Things My Mother Taught Me
This is the first Mothers' Day that I will not be able to call my mother and wish her well, as the angels called her home last summer. I miss our weekly phone calls on Sunday nights. She would always ask about how my boys were doing in water polo or basketball and what country my girls would be touring in next. She'd tell me how she cleaned up in playing bridge that week, that she had "played the piano for the old people" (as if she, in her early 80s, wasn't one of them), or that she had written a zinger of a letter to the editor about the latest political hot button. She would tell me about my brother's kids, who lived nearby, how she was looking forward to seeing my sister soon, and when she would be coming to see us next, as we had moved 2000 miles away.
Mom with little me
We had a bit of a tempestuous relationship when I was younger, as is common with a lot of strong mothers and their daughters who are trying to figure out their own place in the world, but we figured it out sometime after I got married and had my own children (which by no coincidence was about the same time that I figured out that she was a lot smarter than I ever gave her credit for!). Here are some of the lessons she taught me:
1. Be honest and stick to your values
My mother was downright upright. She didn't tell even little white lies, and she had a very strong sense of right and wrong. She raised us with clear values and expected us to live by those, no matter how tough it got or what anyone else was doing. She walked the talk, and I never saw or heard her do anything that conflicted with her moral compass. She wasn't perfect of course, as no one is, but she had a very clear guide when it came to moral issues, and I could always trust that she was telling the truth and not candy-coating anything.
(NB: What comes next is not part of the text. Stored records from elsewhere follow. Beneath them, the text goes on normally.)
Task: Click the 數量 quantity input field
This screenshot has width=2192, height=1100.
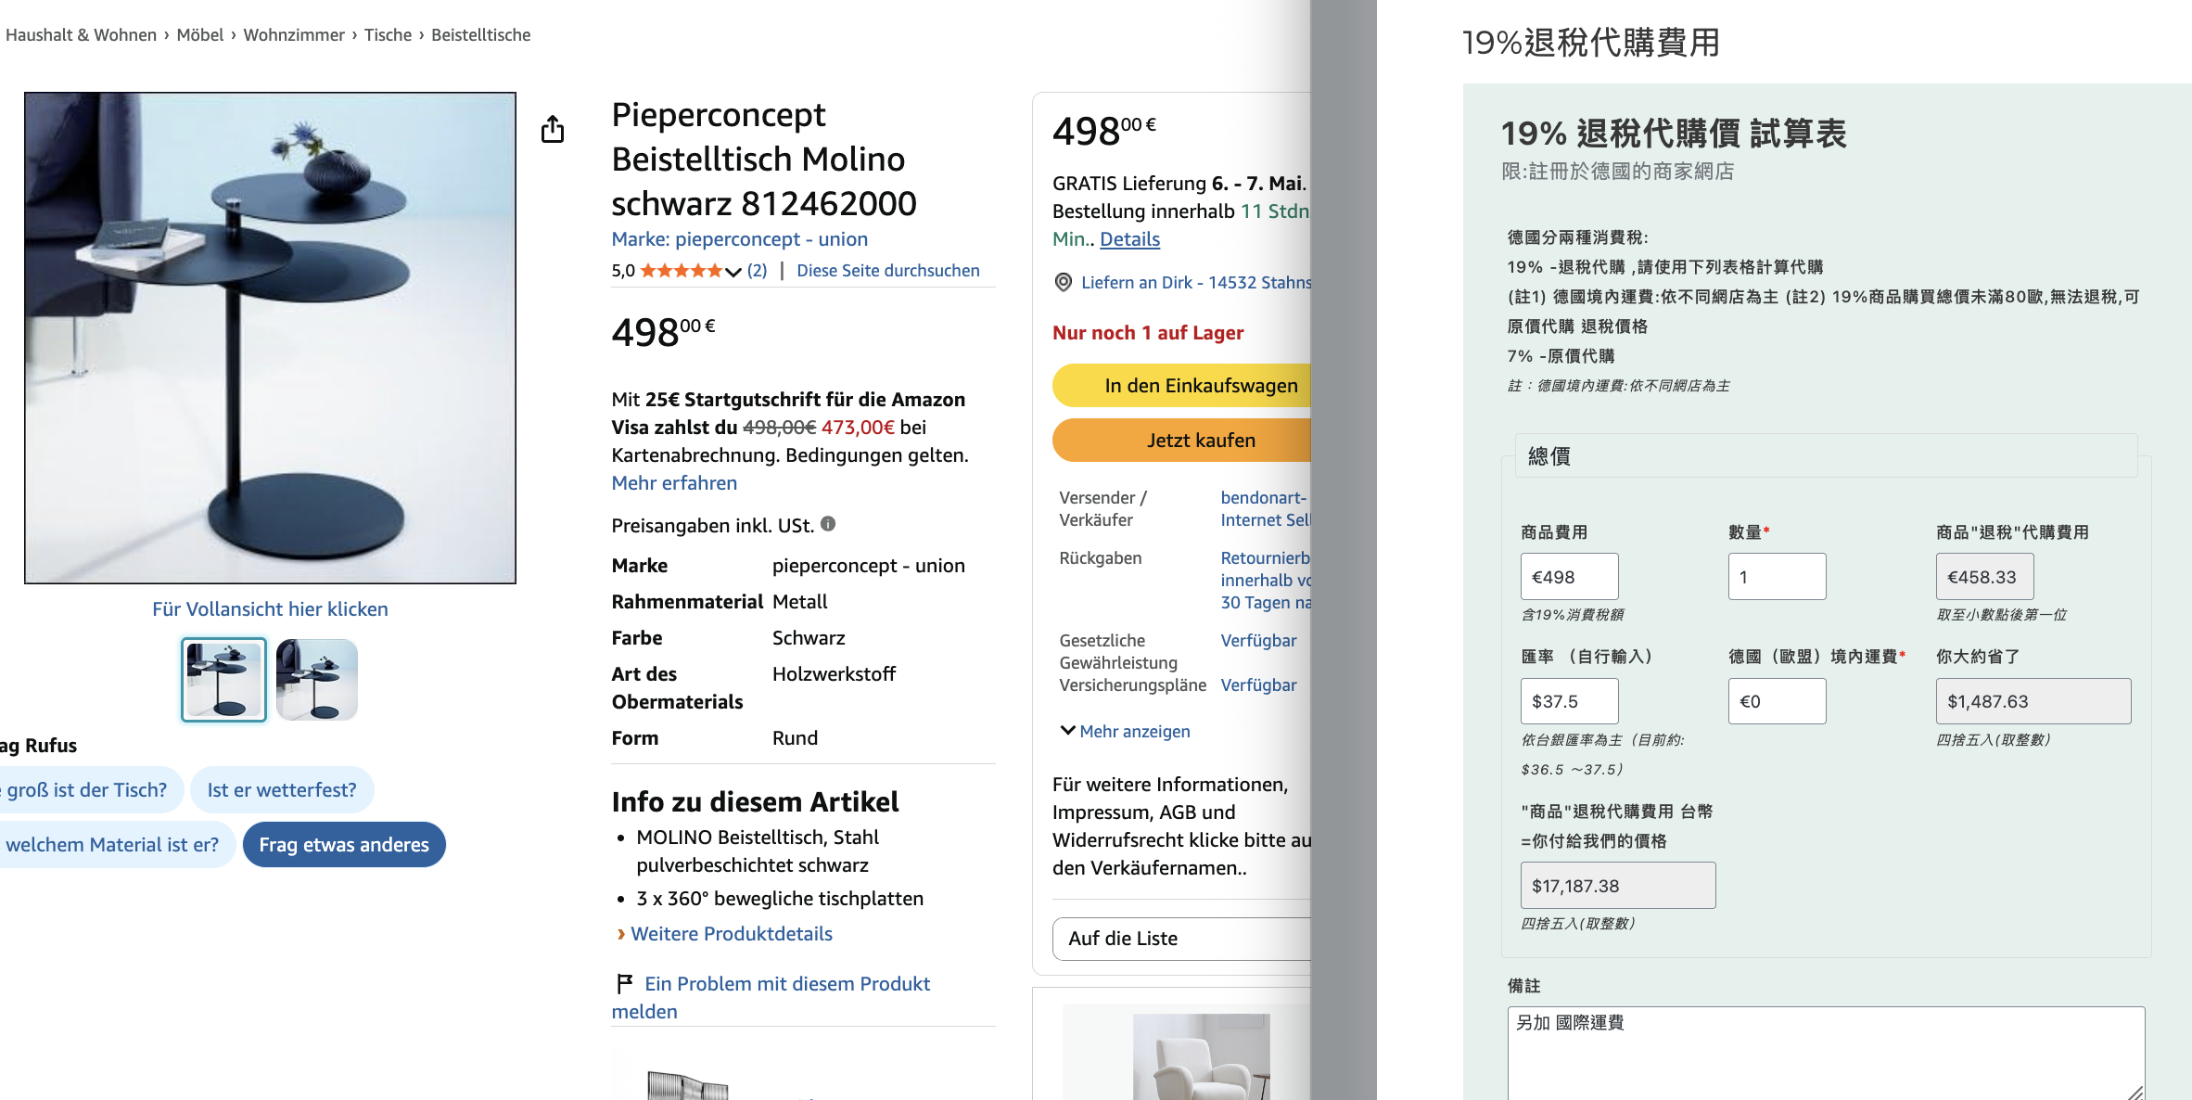Action: point(1777,577)
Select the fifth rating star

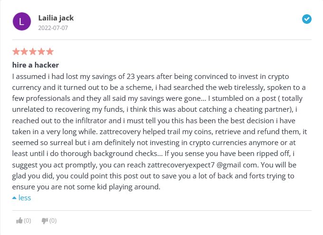tap(50, 51)
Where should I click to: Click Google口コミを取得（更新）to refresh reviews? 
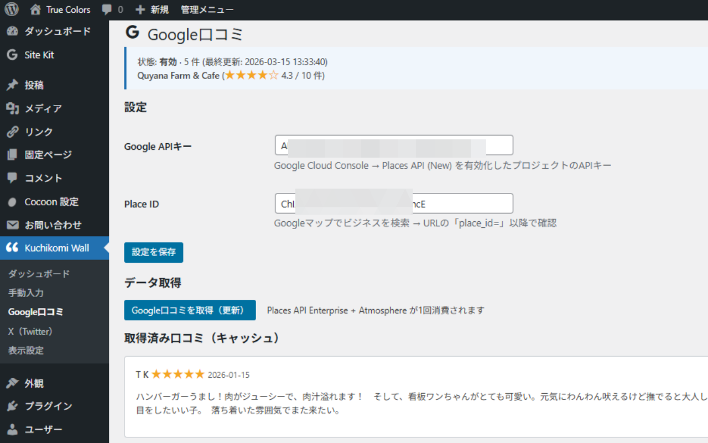point(190,310)
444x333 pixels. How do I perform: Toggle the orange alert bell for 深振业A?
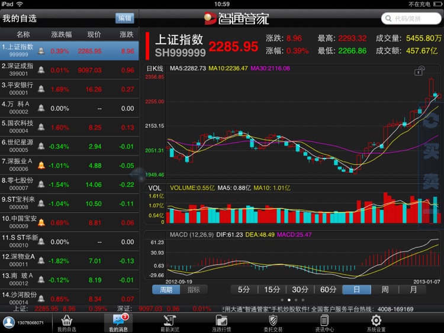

2. Keep faith and family first
My parents both came from large families, and they were close to their siblings. We went to family reunions almost every summer on both sides, and if we couldn't make it to the reunion, then we made the rounds and visited most of the relatives individually, even though it was a long trek from Calif to Iowa, with pit stops to visit more relatives in Phoenix and Albuquerque. I learned from this that friends come and go, but family is forever, and that went for both sides of the family. I had no sense of the inlaws being outlaws; both of my parents loved each others' families like they were their own.
Being Catholic, Sunday was church day, with no exceptions unless you were on your death bed. Our faith was the basis of our moral code, and it has become the rock for raising my own children as well. There is something comforting and timeless about being part of something greater than ourselves, and I am so grateful to have been raised that way. It is also the glue that holds us all together when the inevitable tough times hit, as they do for everyone at some point.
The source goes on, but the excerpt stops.